医王堂通信
としろぐ

「漢方の臨床」それは皮膚病ですか?

2023.3.14

日本の漢方の歴史の中で最も重要な専門誌「漢方の臨床」の2023年2月号に私の治験録が掲載されました。題名は「それは皮膚病ですか?」

漢方相談を長年続けていると様々な症例に出会います。その中でも当店は皮膚のトラブルのご相談が多くあります。皮膚科に行っても抗アレルギー剤や外用ステロイド剤では治らない皮膚の症状です。そこで問診を丁寧にして漢方薬を選びますが、皮膚病なのになぜ内服の漢方薬なのか?という疑問もあると思います。ここでは簡単に説明しますが、皮膚は内臓の鏡です。見えている皮膚だけでなく、肉体的にも心理的にも内面のバランスが悪いために症状が皮膚に出ると考えるので、漢方薬を内服して治療することがほとんどです。

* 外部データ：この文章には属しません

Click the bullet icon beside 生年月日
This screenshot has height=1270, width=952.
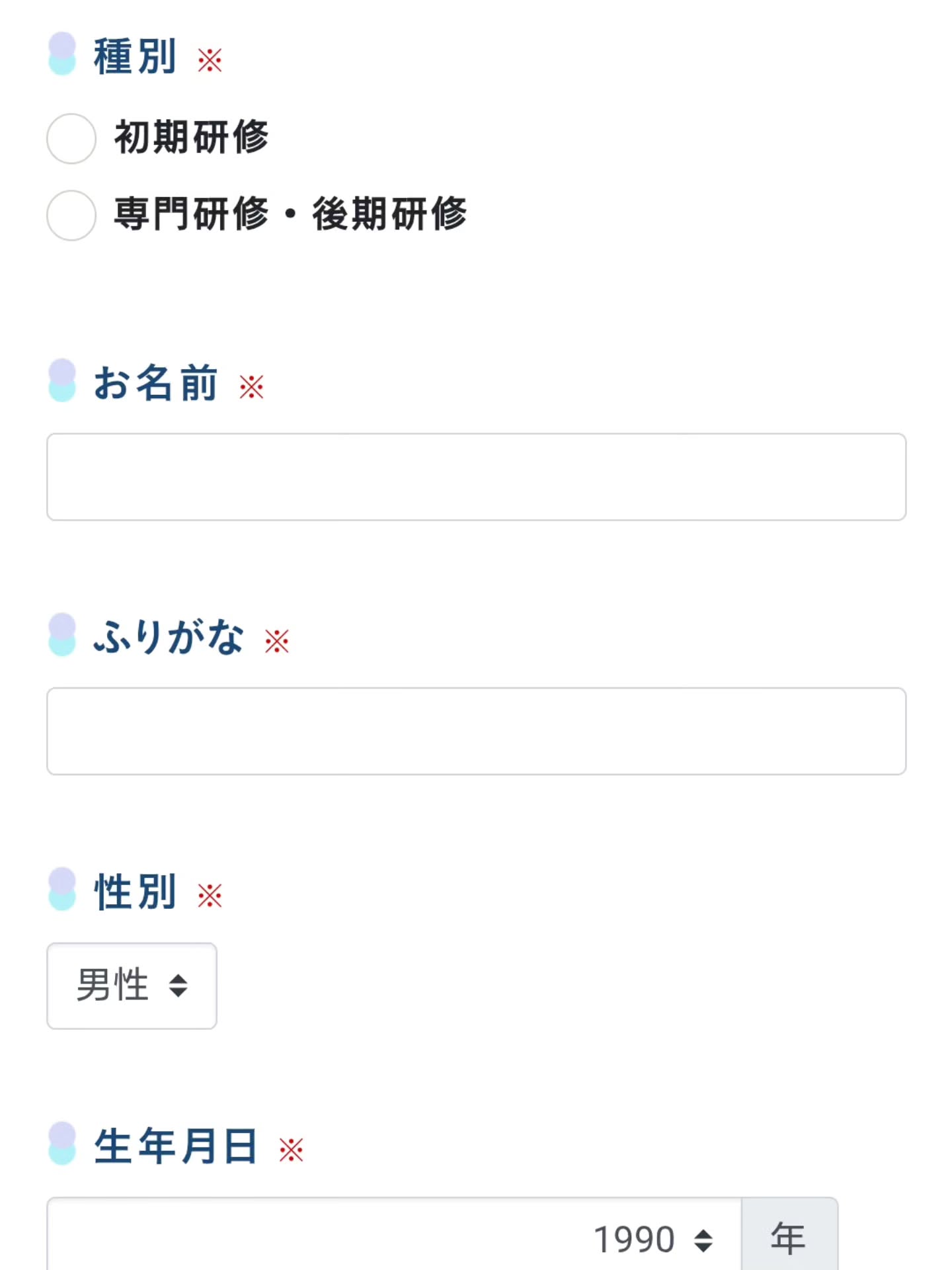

今回の内容は一見皮膚病ですが、実は指定難病ITP「特発性血小板減少性紫斑病」だったという治験例です。血小板減少は血液検査をしなければわかりませんので、昔はわからなかったでしょう。

しかし、漢方医の治験例を読むと紫斑病にも種類があるようですが、効いた例が少なからず古書に書かれています。

この患者さんは数十年前にITP紫斑病が発病し脳出血で緊急入院した経験があるので、すぐに病院に行ってわかったそうです。著名な学会誌なので微妙な題名にしてしまいましたが、西洋医学では難病でも、東洋医学では改善できるというよい例になりました。
漢方はからだのバランスをどうとっていくかという事が難しいですが、おもしろい。少量でよく効きますね。もっともっと腕を上げなければ。